In the report titled "Erasing anything Palestinian: Israel's ethnic cleansing of West Bank Bedouin and herding communities", Amnesty accused Prime Minister Benjamin Netanyahu's government, one of Israel's most right-wing to date, of catering to the settler movement's religious nationalist agenda.
"It has accelerated settlement expansion and land grabs, increased financial and logistical support to settlements, and it has armed settlers, thereby enabling a brutal state-sanctioned campaign of settler violence," the report said.
Israel rejected the report.
"Amnesty International has long since become a delusional fringe political organisation whose anti-Israel agenda has eclipsed any commitment to facts, objectivity, or the genuine defence of human rights," the foreign ministry said in a statement to AFP.
"This report is nothing more than another attempt to advance that agenda through false and baseless allegations that have no connection to reality whatsoever."
Amnesty pointed to "explicit calls by Israeli officials for settlement expansion" and "measures aimed at minimising Palestinian presence in Area C".
The "ethnic cleansing campaign is state-led, and state-sponsored, not driven by rogue settlers or so-called extremist ministers", the report concluded.
- 'Unlawful deportation' -
Far-right Finance Minister Bezalel Smotrich, who himself lives in a settlement, is a vocal proponent of annexing the West Bank to Israel and on Tuesday was banned from France for actively promoting the idea.
In May 2026, the UN rights office also decried indications of "ethnic cleansing" in Gaza and the West Bank.
Amnesty pointed to Israel's legal responsibilities as an occupying power in the West Bank, and its violations of international humanitarian law.
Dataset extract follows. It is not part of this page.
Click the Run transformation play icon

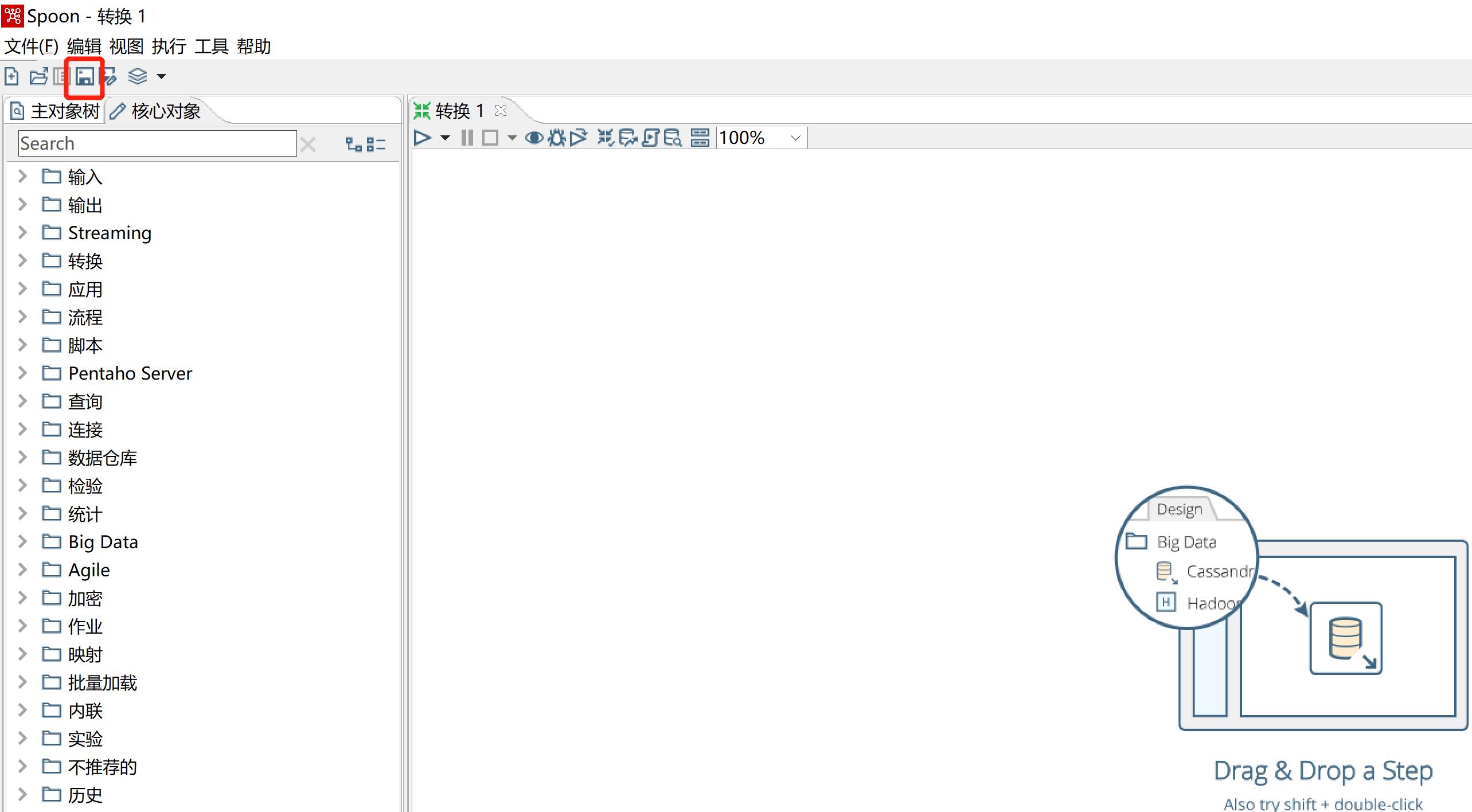click(x=422, y=137)
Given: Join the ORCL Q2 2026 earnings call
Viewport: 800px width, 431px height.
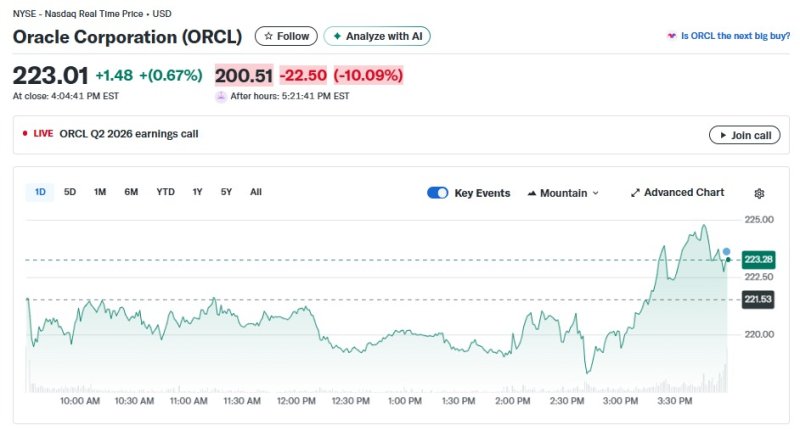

"These violations include the war crime of unlawful deportation and transfer and the crime against humanity of deportation or forcible transfer of population," the report said.
Bedouin and herder communities, often isolated and without security services, are particularly vulnerable to the threat of violence or displacement.
Since 2023, AFP reporters have witnessed the departure of several Bedouin communities of the West Bank under pressure from settler groups, including the community of Ras Ein al-Auja in early 2026.
"What is happening today is the complete collapse of the community as a result of the settlers' continuous and repeated attacks," Farhan Jahaleen, a Bedouin from the village, told AFP in January.
- 'Symbolic' sanctions -
Amnesty's Secretary General Agnes Callamard launched the report in Berlin, saying that Germany and other European countries had "enabled Israel's policy of ethnic cleansing".
She said that while targeted sanctions against individuals were important symbolically, they have "no impact on the rate of settlement expansion" or on "the scale of settlers' violence".
"The EU in particular, must leverage its influence by expediting the long-overdue suspension of its association agreement with Israel," Callamard told reporters.
Since Netanyahu's government came to power in late 2022, it has approved the creation of 102 settlements in the West Bank, according to settlement watchdog Peace Now.
Excluding east Jerusalem, more than 500,000 Israelis live in settlements in the West Bank, which Israel has occupied since 1967, among some three million Palestinians.
All Israeli settlements are illegal under international law.
Some settlers have engaged in arson, vandalism and theft of private property in Palestinian communities, as well as physical assaults and sometimes murder, according to rights groups.